AIVD steeds meer in rol van ‘politie die alles mag’

De Algemene Inlichtingen- en Veiligheidsdienst (AIVD) richt zich steeds vaker op criminele netwerken die de democratische rechtsstaat ondermijnen. Twee toezichthouders, de Toetsingscommissie Inzet Bevoegdheden (TIB) en de Commissie van Toezicht op de Inlichtingen- en Veiligheidsdiensten (CTIVD), waarschuwen dat de dienst hierbij haar bevoegdheden overschrijdt. In een brief aan de minister van Binnenlandse Zaken uiten zij hun zorgen over een onwenselijke vermenging van opsporing en inlichtingenwerk.
In Nederland zijn opsporingstaken belegd bij instanties zoals de politie, de FIOD en de Rijksrecherche. De AIVD verzamelt inlichtingen, maar heeft ruimere bevoegdheden, zoals afluisteren zonder directe verdenking. Volgens de CTIVD en TIB vervaagt deze scheiding, waardoor fundamentele rechten van burgers onder druk komen te staan.

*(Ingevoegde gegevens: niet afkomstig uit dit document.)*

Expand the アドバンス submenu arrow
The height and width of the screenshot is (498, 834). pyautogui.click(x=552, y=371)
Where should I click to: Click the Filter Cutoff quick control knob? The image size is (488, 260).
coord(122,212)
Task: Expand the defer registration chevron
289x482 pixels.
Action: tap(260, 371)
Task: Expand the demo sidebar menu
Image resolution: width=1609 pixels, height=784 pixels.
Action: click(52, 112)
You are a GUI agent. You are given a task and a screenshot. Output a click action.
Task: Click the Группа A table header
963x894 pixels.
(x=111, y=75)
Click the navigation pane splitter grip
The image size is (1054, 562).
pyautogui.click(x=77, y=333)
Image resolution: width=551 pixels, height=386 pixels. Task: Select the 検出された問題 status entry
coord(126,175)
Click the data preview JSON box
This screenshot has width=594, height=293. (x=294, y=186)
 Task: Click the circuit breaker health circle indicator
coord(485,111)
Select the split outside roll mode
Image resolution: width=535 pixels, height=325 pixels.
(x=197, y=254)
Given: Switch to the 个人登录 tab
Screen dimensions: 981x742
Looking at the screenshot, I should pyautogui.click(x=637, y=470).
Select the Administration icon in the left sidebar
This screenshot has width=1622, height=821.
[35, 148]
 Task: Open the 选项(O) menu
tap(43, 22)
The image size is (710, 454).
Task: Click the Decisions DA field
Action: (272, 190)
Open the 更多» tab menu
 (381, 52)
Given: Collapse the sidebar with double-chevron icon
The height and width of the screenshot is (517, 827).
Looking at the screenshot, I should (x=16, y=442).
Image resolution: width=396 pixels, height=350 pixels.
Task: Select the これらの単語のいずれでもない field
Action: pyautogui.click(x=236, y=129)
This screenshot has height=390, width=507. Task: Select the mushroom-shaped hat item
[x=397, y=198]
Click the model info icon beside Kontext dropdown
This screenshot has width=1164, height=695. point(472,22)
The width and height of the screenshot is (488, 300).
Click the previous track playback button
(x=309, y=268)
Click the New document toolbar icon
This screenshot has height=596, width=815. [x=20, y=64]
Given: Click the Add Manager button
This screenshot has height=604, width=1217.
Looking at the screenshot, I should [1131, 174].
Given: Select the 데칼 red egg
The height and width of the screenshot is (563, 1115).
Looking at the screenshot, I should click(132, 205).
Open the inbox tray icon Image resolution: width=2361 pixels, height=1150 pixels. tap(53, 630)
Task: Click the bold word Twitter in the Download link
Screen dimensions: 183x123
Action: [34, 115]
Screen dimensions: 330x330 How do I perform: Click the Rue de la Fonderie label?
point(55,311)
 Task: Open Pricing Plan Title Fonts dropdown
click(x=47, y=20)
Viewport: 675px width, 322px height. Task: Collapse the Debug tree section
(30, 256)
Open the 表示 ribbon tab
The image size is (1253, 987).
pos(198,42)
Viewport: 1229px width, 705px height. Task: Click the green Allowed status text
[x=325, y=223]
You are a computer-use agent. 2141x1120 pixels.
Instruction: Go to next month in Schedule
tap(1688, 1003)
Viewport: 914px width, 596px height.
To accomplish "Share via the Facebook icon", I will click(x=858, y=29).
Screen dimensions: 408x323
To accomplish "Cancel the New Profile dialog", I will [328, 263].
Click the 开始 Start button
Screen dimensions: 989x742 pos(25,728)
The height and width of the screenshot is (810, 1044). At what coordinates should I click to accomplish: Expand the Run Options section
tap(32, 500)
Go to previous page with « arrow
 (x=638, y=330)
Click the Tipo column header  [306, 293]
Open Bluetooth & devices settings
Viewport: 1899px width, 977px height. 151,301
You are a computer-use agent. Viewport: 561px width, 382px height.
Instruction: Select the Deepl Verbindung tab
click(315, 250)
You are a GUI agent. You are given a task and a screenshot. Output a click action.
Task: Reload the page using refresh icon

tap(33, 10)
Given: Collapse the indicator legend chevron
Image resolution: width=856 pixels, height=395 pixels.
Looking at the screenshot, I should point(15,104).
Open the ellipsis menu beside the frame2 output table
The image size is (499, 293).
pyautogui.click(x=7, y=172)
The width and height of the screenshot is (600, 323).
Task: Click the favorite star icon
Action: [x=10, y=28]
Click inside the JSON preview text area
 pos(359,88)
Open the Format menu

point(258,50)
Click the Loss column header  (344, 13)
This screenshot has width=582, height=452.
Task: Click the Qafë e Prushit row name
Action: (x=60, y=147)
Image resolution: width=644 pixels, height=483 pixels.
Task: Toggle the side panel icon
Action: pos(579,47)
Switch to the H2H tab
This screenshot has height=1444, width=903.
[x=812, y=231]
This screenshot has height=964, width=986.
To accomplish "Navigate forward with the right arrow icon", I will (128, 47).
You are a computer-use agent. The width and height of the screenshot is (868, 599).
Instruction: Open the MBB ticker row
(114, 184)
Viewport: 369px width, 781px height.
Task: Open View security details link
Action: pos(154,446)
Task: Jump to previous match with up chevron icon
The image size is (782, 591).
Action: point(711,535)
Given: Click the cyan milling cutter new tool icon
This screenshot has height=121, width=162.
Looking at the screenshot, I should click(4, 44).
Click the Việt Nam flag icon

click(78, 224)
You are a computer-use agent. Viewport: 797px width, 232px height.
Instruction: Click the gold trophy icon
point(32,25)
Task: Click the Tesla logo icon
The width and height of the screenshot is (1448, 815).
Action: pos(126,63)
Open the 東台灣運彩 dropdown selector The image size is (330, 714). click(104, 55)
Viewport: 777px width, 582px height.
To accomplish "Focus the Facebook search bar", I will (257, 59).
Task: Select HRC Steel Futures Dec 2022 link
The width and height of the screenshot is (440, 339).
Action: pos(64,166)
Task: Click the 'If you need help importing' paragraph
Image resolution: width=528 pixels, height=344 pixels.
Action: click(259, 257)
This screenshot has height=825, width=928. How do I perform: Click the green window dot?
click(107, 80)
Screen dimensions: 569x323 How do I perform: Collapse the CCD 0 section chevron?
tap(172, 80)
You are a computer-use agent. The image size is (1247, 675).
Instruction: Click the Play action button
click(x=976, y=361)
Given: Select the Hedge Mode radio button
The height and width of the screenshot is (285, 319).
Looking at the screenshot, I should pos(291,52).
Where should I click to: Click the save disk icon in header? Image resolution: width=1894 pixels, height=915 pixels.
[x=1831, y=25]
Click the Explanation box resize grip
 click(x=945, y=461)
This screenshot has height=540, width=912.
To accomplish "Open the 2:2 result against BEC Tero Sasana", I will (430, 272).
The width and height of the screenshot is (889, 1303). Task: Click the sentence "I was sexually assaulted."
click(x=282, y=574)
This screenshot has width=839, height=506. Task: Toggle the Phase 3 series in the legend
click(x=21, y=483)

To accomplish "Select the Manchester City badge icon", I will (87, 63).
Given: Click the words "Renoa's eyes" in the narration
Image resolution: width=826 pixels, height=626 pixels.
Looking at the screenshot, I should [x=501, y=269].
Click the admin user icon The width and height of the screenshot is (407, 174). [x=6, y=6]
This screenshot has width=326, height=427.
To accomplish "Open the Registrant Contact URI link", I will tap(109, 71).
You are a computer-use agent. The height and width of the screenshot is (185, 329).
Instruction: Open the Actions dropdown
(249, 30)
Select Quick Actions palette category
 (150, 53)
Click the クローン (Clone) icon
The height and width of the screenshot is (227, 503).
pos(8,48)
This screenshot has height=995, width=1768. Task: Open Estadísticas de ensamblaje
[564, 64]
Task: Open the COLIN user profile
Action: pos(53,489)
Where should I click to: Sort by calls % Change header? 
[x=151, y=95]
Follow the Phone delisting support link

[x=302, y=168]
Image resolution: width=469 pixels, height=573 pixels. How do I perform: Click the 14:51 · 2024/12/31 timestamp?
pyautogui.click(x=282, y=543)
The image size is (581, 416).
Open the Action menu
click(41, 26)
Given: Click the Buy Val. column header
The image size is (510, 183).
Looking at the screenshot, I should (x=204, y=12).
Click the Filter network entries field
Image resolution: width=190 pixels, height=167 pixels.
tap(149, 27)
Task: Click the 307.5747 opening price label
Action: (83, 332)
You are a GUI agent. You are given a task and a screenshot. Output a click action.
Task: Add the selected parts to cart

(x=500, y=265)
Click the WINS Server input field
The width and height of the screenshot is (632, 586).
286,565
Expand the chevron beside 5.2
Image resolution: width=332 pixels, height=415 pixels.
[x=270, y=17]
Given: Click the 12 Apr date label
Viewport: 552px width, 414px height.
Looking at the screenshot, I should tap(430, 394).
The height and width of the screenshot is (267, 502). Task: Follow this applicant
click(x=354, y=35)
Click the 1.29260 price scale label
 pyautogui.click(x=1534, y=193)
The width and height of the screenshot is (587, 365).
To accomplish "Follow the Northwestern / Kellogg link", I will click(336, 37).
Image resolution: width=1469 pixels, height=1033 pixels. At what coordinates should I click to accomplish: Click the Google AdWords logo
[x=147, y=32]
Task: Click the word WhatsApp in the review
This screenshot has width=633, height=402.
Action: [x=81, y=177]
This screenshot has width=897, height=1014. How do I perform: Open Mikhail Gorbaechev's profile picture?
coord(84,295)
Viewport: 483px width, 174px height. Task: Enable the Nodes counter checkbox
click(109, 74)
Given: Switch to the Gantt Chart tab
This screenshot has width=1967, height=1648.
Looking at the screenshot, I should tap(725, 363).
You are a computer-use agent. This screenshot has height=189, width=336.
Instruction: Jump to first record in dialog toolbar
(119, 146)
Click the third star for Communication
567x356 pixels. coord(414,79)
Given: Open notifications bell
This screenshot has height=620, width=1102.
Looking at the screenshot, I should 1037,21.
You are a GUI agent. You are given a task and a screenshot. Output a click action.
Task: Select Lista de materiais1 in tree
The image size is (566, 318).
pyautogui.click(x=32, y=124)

“We zien dat de AIVD zich steeds meer bezighoudt met het criminele domein”, zegt Kristel Koese, secretaris-directeur van de CTIVD. “Soms is dat begrijpelijk, zoals bij dreigingen richting advocaten of journalisten, maar we signaleren ook een glijdende schaal waarbij personen zonder duidelijke dreiging worden onderzocht.”
TIB-voorzitter Anne Mieke Zwaneveld stelt dat de AIVD verzoeken indient voor afluisteroperaties en hackacties die eigenlijk bij de politie horen. “Sommige verzoeken keuren wij af omdat ze niet rechtmatig zijn.”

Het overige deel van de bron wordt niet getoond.